Scraping Instagram User's External URL

I got thousands of Instagram URLs from SEoTools.
Next step for me is scraping Instagram User external URL for each user, which is defined by each user at setting. This URL is placed under each user's description, and it is an optional field.

Here is the example:
https://www.instagram.com/gucci/
I am trying to scrape "on.gucci.com/FW18"

So far, I know that Instagram page is created with JavaScript language.
Perhaps, I have to use Phantom JSCloud.
However, I have no idea how to use it. I am not a programmer. I have no idea how to determine Xpath.
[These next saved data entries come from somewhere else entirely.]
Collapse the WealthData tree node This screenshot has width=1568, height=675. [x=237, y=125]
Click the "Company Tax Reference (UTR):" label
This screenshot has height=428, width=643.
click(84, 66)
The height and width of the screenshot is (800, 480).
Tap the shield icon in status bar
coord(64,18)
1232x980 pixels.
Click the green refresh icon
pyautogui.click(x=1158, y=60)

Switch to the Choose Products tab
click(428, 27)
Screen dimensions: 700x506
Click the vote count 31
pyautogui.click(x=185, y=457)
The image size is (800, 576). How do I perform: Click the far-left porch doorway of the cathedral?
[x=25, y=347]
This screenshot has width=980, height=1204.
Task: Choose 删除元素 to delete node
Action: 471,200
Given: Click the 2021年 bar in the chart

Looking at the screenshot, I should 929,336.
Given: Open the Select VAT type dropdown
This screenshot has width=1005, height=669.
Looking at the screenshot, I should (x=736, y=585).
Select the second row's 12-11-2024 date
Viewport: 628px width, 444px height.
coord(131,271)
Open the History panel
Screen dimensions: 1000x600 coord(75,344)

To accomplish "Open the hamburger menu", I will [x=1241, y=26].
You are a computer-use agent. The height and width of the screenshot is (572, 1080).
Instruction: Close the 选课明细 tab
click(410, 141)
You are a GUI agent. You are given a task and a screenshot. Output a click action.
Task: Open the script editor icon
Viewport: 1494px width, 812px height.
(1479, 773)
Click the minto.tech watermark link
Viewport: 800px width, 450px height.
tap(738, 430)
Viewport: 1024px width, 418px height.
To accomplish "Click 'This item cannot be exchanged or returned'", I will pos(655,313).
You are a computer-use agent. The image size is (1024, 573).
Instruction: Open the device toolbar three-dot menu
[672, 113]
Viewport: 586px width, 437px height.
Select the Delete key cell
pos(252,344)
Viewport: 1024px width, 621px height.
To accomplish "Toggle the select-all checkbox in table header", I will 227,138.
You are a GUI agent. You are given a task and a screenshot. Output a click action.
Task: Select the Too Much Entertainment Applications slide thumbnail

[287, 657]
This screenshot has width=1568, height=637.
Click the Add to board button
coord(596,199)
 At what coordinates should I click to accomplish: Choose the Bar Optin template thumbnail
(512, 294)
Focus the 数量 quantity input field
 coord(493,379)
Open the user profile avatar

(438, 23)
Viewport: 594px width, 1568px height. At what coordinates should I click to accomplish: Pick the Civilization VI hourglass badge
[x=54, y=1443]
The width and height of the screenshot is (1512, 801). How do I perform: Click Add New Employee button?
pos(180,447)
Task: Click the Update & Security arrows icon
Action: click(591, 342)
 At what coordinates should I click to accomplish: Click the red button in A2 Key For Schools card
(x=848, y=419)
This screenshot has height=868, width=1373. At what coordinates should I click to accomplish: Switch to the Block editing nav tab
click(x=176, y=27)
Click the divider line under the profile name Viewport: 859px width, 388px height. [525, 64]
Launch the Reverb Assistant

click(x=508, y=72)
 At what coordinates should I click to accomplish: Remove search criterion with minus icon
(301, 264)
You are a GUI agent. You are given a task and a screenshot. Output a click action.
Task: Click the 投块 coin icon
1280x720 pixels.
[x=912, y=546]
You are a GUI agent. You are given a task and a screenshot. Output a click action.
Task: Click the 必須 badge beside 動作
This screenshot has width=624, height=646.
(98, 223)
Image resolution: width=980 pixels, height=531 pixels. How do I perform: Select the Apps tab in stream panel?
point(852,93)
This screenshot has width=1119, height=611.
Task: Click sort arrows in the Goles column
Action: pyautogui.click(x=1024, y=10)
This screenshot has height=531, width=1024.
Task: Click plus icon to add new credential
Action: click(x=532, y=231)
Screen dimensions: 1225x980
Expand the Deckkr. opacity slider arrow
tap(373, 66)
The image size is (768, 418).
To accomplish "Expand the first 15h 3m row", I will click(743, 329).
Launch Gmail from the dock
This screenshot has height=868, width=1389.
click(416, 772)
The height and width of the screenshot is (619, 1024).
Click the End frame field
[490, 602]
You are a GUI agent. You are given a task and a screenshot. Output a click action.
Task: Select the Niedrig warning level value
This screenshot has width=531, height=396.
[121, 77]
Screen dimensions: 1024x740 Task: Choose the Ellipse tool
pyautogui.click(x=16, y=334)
Can please someone help me to determine "exact function phrase" ?

Thanks

Hi,

Try this:
=RegexpFindOnUrl(A3;"""external_url"":""(.*?)""";1)

image

Thank you so much for your help.
It works! but, some fields return empty values.
If I take a few minutes break and try again, some of them return values.

Do you know why?

This is because Instagram prevents scraping. Happens to me after 800 or so posts scraped in a short timespan. Try using a proxy or do this task in batches?

Would setting random ms delay solve this problem?
if so, what's the range do you recommend?

I'm not sure, I think it depends on the source. Try and tell us about the results :slight_smile:

I set ms delay between 1000 and 2000. It works perfectly fine. Thank you so much for your help

1 Like